Frederick V. Romano. The Boxing Filmography: American Features, 1920-2003. McFarland, 2004. 240 pages; $39.95.

Brutal Sport

Although sometimes referred to as the "sweet science," boxing is a brutal sport, which, nonetheless, enjoys considerable popularity in the United States and around the world. For many minority groups in the United States, such as the Irish, Jews, Italians, African Americans, and Latinos, boxing has offered a path to social mobility within a discriminatory culture in which more traditional business and educational alternatives are not readily available. It is also a favorite topic for intellectuals ranging from Ernest Hemingway to Norman Mailer to Joyce Carol Oates. Intellectuals seem attracted to the individualism of the sport in which the contestants must rely on their own skills, courage, and determination to survive. Filmmakers have also found prize fighting to be a rich source of drama in which to examine issues of race and class.

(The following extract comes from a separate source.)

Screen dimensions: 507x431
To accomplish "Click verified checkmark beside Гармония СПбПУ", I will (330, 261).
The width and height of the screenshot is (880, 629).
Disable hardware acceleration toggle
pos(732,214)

Accordingly, boxing historian Frederick V. Romano provides a valuable service to motion picture and sport historians with his filmography of one hundred American boxing titles from 1920-2003. Romano asserts that his list is comprehensive as the "overwhelming majority of boxing movies have been made in the United States" (1). His focus is upon films in which prize fighting is essential to the theme or the protagonist is a pugilist. The John Ford classic The Quiet Man (1954) would seem to fit within the parameters established by Romano, but the book includes no essay on the Ford photodrama. In addition, Romano does miss some important international features such as The Boxer (1997), featuring Daniel Day-Lewis, and the Czech film The Boxer and Death (1963).

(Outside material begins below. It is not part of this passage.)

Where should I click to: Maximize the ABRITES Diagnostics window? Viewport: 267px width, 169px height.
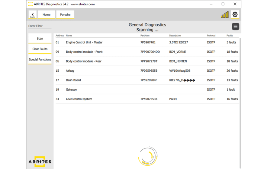[223, 4]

While one may quibble about selections and criteria, Romano's work, drawing upon the resources of the New York Public Library, includes a brief synopsis of each film, production notes, and analysis of critical reviews. The essays on each film are well written and reflect the author's goal to emphasize the connection between actors and boxing. Evaluating the performance of Will Smith in Ali (2001), Romano states, "And while Smith failed to master all of the aspects of Ali's mercurial and often contradictory nature, he realized the importance of capturing Ali's voice--its rhythm, its tone, and its cadence" (9). Romano also praises the performance of Robert De Niro as Jake La Motta in Raging Bull (1980). Terming the Martin Scorsese production "the most significant boxing film ever made," Romano concludes that De Niro exhibited "La Motta's animalistic tendencies toward others with stark realism, powerfully bringing to life the disturbing effects of his inwardly directed anger, paranoia and jealousy" (157).

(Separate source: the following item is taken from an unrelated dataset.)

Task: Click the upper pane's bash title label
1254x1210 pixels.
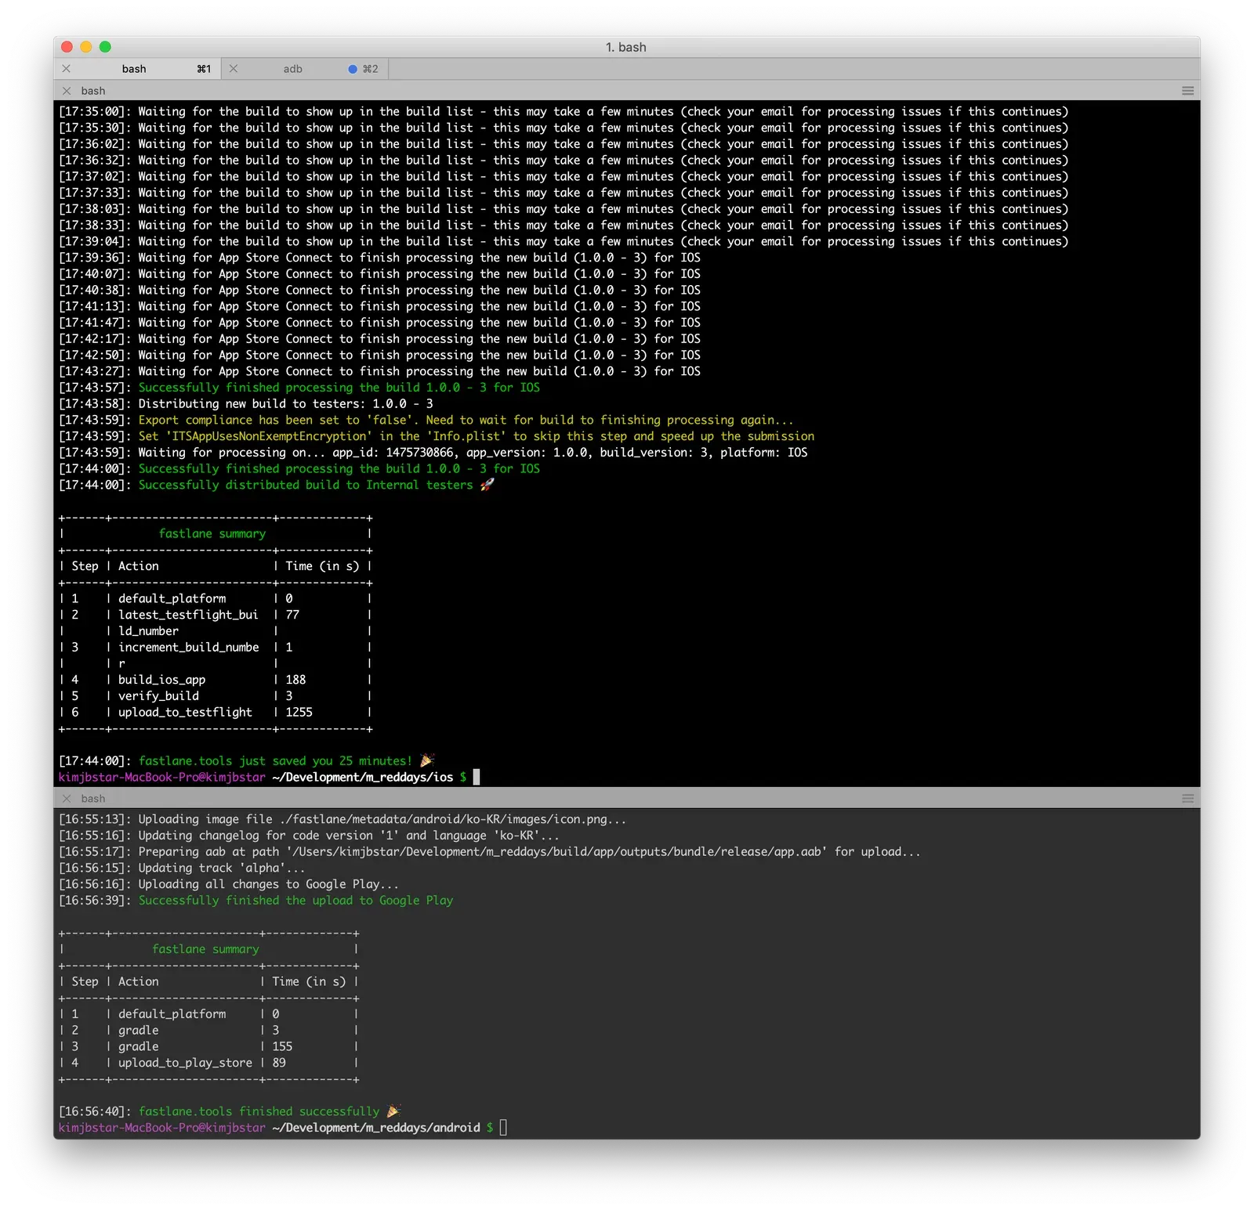Action: pyautogui.click(x=93, y=91)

While Romano is obviously a fan of prize fighting and boxing films, his observations are not uncritical. For example, Romano insists that director Norman Jewison's Hurricane (1999) is hagiographic in its depiction of Rubin "Hurricane" Carter. Romano argues, "In sanctifying Carter, the film portrays his title losing effort against Joey Giardello as another injustice perpetrated against him" (93). Romano also dismisses Rocky V (1990) as Sylvester Stallone's "final effort to wring the public's emotional towel for sympathy and money" (175).

The essays are entertaining and informative, while the editorial decision to list the selected films in alphabetical order makes the volume accessible to the reader. Nevertheless, the filmography generally fails to place the films within any historical and cultural perspective. Nor does the author include scholarly articles in his bibliography for each film. Thus, Romano's discussion of Rocky (1976) fails to consider the interpretation that the film was one of the first cinematic efforts to move beyond the Vietnam syndrome and Watergate; crafting a more affirmative definition of America that would resonate with the nostalgia evoked by the Presidency of Ronald Reagan in the 1980s.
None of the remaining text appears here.